Water, the most precious resource on mother Earth, overflowing 70% of Earth’s area in approximate. It can be in the phase of solid, liquid, or gas. Water playing an important role as the most primary source for all living organisms, as its quality directly affects the circumstance of every creature existing worldwide. Therefore, water quality is compulsory to be maintained non-stop. Simply speaking, the quality of water is often measured via several approaches, mainly in chemical, physical or biological parameters, as they are the main elements behind all living creatures on the planet.
Developers spare no effort to create or ameliorate existing technologies, to maximize the efficiency of water quality’s measurement. However, there are still some shortcomings existing in the commonly used technique. For example, the most conventional and accurate method to gauge the quality of water belongs to a laboratory test. However, it is costly, time-consuming, and skill dependent, such that there is a ton of affiliated progress to be carried out before the test, including the collection and delivery of the test sample. Moreover, carrying such complex activities suffering high risk to corrupt the samples, resulting in an untrustworthy test result. The left portion of Figure 1 illustrating the real-time image of water quality acquired during a laboratory test. As visible from the image, it is difficult to differentiate the color pH value by the naked eye. Consequently, there is room for improvement to enhance the efficiency of water quality testing.

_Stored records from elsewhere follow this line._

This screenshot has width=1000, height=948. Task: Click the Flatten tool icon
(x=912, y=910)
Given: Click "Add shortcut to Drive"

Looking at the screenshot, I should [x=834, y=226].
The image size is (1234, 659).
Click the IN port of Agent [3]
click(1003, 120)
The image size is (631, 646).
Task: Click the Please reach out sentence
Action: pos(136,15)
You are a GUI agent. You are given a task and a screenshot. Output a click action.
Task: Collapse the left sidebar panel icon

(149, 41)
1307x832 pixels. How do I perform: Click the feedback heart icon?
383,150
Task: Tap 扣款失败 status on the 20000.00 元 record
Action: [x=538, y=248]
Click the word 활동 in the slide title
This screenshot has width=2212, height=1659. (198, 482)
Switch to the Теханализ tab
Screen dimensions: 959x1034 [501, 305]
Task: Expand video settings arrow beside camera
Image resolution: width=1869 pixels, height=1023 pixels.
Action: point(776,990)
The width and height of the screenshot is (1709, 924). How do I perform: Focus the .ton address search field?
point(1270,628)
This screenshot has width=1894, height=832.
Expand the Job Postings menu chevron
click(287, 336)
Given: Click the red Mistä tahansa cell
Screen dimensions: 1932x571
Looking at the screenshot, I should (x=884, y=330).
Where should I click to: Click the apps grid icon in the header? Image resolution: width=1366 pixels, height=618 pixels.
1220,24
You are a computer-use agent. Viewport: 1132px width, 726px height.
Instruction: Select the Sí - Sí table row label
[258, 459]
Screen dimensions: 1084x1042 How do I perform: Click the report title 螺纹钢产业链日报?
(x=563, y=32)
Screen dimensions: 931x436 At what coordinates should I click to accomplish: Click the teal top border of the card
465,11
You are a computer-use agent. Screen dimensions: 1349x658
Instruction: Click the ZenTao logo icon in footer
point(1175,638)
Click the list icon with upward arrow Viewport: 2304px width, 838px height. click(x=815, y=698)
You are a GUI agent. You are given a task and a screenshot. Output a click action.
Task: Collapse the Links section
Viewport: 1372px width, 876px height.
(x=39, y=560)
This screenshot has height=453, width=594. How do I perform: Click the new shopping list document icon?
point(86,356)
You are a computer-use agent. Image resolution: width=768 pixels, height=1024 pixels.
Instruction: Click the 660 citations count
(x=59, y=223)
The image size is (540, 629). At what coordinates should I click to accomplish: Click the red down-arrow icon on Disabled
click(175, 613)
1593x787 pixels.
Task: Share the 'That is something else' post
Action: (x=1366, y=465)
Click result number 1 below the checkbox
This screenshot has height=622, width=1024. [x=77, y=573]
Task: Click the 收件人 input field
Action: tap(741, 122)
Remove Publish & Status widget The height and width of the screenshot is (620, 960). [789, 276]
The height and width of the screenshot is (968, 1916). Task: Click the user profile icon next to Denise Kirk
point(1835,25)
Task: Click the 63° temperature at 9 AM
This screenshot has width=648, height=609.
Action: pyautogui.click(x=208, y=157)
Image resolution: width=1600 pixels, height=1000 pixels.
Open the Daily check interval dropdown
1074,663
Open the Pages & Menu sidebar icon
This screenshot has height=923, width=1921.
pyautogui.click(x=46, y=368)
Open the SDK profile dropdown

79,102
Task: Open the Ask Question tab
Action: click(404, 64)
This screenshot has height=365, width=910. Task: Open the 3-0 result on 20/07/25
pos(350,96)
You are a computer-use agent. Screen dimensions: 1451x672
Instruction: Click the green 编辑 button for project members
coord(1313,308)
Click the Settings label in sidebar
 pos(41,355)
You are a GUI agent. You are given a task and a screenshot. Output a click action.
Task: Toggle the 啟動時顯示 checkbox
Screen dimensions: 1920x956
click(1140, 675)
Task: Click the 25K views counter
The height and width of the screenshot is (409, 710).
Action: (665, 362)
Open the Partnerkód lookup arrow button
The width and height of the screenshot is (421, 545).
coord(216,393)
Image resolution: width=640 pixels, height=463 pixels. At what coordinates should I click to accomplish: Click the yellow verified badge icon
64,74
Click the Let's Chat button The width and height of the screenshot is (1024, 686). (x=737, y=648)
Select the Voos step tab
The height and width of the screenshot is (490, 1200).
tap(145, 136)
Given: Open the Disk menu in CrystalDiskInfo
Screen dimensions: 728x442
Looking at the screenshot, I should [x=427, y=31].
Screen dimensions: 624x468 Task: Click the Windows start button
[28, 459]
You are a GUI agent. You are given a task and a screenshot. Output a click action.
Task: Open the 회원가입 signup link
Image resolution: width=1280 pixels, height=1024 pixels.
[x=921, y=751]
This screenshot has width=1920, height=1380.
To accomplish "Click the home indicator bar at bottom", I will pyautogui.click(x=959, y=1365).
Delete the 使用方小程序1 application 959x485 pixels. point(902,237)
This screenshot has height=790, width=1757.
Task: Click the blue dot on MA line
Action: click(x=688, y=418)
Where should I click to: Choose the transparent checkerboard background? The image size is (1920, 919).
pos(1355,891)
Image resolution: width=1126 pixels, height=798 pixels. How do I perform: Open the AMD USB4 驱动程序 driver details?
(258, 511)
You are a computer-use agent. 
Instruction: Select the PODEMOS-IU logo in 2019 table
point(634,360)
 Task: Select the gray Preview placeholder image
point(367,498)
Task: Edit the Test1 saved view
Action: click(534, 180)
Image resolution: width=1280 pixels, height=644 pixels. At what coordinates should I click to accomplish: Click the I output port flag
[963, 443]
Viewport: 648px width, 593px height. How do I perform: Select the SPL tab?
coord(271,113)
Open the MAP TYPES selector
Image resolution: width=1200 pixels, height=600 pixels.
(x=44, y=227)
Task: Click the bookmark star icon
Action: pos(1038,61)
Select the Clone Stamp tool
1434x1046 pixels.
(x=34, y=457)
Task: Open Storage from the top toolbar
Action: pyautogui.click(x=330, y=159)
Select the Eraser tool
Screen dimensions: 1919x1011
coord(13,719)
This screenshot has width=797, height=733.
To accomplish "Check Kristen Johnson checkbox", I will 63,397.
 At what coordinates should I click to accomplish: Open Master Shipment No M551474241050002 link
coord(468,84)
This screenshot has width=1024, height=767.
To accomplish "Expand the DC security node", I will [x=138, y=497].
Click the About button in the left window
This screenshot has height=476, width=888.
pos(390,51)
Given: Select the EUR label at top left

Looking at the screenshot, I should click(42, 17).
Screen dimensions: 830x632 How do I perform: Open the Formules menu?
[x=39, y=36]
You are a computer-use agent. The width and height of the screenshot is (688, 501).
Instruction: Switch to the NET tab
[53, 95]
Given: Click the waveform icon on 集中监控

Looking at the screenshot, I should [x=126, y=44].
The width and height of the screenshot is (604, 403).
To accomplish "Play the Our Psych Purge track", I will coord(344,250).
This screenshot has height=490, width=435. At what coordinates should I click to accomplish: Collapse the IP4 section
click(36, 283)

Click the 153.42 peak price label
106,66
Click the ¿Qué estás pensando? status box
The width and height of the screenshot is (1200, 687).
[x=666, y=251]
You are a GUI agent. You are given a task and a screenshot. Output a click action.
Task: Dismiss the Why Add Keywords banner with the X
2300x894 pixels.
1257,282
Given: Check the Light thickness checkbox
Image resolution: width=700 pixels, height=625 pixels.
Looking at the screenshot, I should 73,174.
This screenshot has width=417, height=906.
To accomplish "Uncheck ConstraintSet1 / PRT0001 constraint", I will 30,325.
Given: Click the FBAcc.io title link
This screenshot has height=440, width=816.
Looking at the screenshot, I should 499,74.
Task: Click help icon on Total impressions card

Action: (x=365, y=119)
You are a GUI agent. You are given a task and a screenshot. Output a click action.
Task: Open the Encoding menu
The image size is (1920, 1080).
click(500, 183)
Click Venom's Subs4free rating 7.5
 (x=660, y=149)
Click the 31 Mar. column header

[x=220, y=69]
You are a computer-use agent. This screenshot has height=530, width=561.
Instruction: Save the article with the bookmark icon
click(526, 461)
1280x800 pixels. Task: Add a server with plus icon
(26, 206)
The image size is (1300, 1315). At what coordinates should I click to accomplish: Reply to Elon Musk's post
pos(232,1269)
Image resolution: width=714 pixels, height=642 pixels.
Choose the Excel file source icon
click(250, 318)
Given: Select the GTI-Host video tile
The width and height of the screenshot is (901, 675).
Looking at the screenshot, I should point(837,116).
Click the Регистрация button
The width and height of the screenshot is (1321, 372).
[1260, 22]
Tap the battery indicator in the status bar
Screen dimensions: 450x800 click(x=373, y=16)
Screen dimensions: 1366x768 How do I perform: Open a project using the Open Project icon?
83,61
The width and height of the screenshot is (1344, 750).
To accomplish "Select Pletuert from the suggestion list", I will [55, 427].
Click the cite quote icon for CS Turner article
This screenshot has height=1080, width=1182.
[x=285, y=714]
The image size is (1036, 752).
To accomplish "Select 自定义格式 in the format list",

To overcome the shortcoming brought from conventional techniques of water quality testing, a water quality classification device is proposed, as visible from the right portion of Figure 1. The device contains three (3) main components, namely NIR spectrum LED, IoT database, and a machine learning model. Each component having its unique function in sequence to classify the water quality efficiently.
First and the foremost, pH value and concentration of ammonia in the water sample are detected using NIR (Shortwave Rear Infrared) reflectance spectroscopy as a core technique. A NIR reflectance spectroscopy can be defined as an emitter ejecting near infrared region of the electromagnetic spectrum, ranged between 700 to 2500 nanometers. The emitted ray travel across the water sample towards a light-detecting sensor. With measuring the change of light intensity scattered off and through the sample, NIR reflectance spectra manage to classify the quality of the collected water sample within a short time.
Figure 2 illustrates the rough flow diagram of Internet of Things (IoT) system for this device. First, data is collected using NIR spectroscopy and further transmitted into a database online. Then the machine learning will take place to classify the water quality. The result is then displayed on the panel for the user’s information. All the data received will be stored into the database for future used, along with the classified result.
The battery installed in this device is Li-Po rechargeable battery. The portable and rechargeable characteristic of Li-Po battery enabling the device higher sustainability. Besides, the LED used in this device providing function to switch the light intensity by manipulating the variable resistance manually. With such convenient function, the user is free to control the intensity for a specific purpose. The OLED display panel is installed to display the classification result regarding water quality. Lastly, the most user-friendly feature throughout the whole device belongs to a one-click button. The whole classification process of water quality is executed with just a single click.
For deeper information, the transmission is applied to classify the water quality. Transmission is applicable with materials or liquids which are transparent, or in another term, can be penetrated by light. The wavelength after passing through the samples are measured by a light-detecting sensor.
The classification model of the water quality used in the can be called an Artificial Neural Network machine learning. Artificial Neural Network extracting ideas from neuron cell existing in the brain, which playing an important role in learning and analyzing data by itself. A framework is better to describe the behavior of a neural network rather than an algorithm, such that it manages to handle and process complex input data. The device learns from instance to instance with huge data updates from the cloud system.
In addition, the IoT system acts a well-built center for data storage, cloud machine learning and data processing, with shareable properties. It carries a brilliant feature, such that all the data transferred into the cloud and can be monitor and accessed by multi-user. Users with permission are free to share and collect the data with each other.
In conclusion, there are various advantages found behind this device. As compared with conventional techniques of water quality test, this device is able to obtain a more refined result with relatively shorter time and simpler procedure. Besides, it is small in size, portable, user-friendly and safe. All this unique and irreplaceable feature not only replacing the common shortcoming from the conventional method but also enhance the efficiency of water quality test towards a higher level.